Start of PASSAGE

Under certain circumstances, the employee may be entitled to holiday pay and notice pay.
Statutory guarantee payment
An employee may be entitled to a statutory guarantee payment on up to 5 "workless days" in a three-month period. A "workless day" is a day during any part of which the employee would normally be required to work in accordance with their contract, when the employee is not provided with work by their employer because of either of the following:
- There is a reduction in the requirements of the employer's business for work of the kind which the employee is employed to do.
- There is any other occurrence which affects the normal working of the business in relation to this type of work.
An employer may give notice ordering a worker to take statutory holiday on specified dates: reg 15(2). Such notice must be at least twice the length of the period of leave the worker is being order to take: reg 15(4).
This default notice provisions above can be amended or dis-applied, but only by a "relevant agreement", which means a written contract (including an employment contract), a collective agreement that is incorporated into the worker's contract, or a workforce agreement: reg.15(5) and reg 2.
This is about changing Ts & Cs which means you would ideally consult with employees and obtain their agreement to the change.
If the change is positioned appropriately, there is reasonable likelihood of obtaining consent from employees as they would rather take a pay cut than face redundancies. For those who object, there is the option of “dismiss and re-engage”: Another consideration is National Living Wage (NLW) and whether there is scope to cut by a certain % without breaching the NLW.
Two scenarios are envisaged:
i) offer was made and accepted by the employee(s);
ii) offer was made but not yet accepted by the employee(s).
i) The contract is binding on the parties but the employer can simply give notice to terminate the contract. Alternatively, the employer can agree to defer the start date with the employee.
ii) The employer can withdraw the offer given that it has not yet been accepted.
If the salary increase has been communicated as being from a specified date and without any conditions attached to it, then it will be binding. Please see above advice regarding salary reduction.
From Monday 23 March 2020 all in-person employment tribunal hearings (hearings where the parties are expected to be in attendance at a tribunal hearing centre) listed to commence on or before Friday 26 June 2020 are to be converted to telephone case management hearings or other electronic means which will take place (unless parties are advised otherwise) on the first day allocated for the hearing. If the case is set down for more than one day then parties should proceed on the basis that the remainder of the days fixed have been cancelled.
This direction also applies to any hearing that is already in progress on Monday 23 March 2020 and, if not already address before then, the parties may assume that the hearing on that day is converted to a case management hearing of the kind referred to above. In-person hearings listed to commence on or after 29 June 2020 will remain listed, in the meantime, and will be subject to further direction in due course.
Rule 46 ET Rules allows any hearing to be conducted by electronic communication (including telephone), provided the tribunal considers it just and equitable to do so, and where a hearing is to be in public, members of the public can hear what the tribunal can hear and see any witness a seen by the tribunal. The Presidents strongly encourage tribunals and parties to use electronic methods where this is feasible and compatible with the overriding objective.
s.4 ET Act allows claims that would ordinarily be heard by a panel of three to be heard by an employment judge sitting alone or with one lay member, if the parties consent. Judges are encouraged to explore with parties whether such consent may be forthcoming.

End of PASSAGE
Start of MATERIAL SUPPLIED

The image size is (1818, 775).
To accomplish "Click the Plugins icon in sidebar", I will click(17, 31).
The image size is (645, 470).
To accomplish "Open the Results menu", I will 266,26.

End of MATERIAL SUPPLIED
Start of MATERIAL SUPPLIED

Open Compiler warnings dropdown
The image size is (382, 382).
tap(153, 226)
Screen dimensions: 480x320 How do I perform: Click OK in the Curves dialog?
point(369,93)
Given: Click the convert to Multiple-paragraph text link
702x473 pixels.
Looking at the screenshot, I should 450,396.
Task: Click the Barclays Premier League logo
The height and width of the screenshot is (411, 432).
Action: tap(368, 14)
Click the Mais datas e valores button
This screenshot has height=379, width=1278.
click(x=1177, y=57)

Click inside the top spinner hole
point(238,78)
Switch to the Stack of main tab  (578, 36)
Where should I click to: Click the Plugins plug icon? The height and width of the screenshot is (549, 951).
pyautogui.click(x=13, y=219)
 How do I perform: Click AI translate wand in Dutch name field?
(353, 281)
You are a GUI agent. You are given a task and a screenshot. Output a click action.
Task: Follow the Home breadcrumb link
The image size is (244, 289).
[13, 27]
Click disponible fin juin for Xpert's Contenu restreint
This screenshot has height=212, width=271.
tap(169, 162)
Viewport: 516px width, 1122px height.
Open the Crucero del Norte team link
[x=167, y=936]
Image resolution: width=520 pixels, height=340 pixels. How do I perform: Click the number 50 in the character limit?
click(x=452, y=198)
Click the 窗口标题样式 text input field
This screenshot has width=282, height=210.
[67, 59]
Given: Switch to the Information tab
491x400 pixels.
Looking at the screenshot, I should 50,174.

End of MATERIAL SUPPLIED

[ASSIGNED TASK 1]:
State whether each statement below agrees with the employment law passage. Answer yes or no for each, and quote the deciding words of the passage.
(a) Under s.4 ET Act, a claim that would ordinarily be heard by a panel of three may be heard by an employment judge sitting alone if the parties consent.
(b) An employer's notice ordering a worker to take statutory holiday must be at least three times the length of the leave being ordered.
(c) In-person hearings listed to commence on or after 29 June 2020 are cancelled.
[ASSIGNED TASK 2]:
Reproduce the part of the employment law passage between "Two scenarios are" and "yet been accepted.", inclusive.

[EXERCISE RESPONSE 1]:
(a) Yes: "to be heard by an employment judge sitting alone or with one lay member, if the parties consent"
(b) No: "Such notice must be at least twice the length of the period of leave the worker is being order to take"
(c) No: "In-person hearings listed to commence on or after 29 June 2020 will remain listed, in the meantime"

[EXERCISE RESPONSE 2]:
Two scenarios are envisaged:
i) offer was made and accepted by the employee(s);
ii) offer was made but not yet accepted by the employee(s).
i) The contract is binding on the parties but the employer can simply give notice to terminate the contract. Alternatively, the employer can agree to defer the start date with the employee.
ii) The employer can withdraw the offer given that it has not yet been accepted.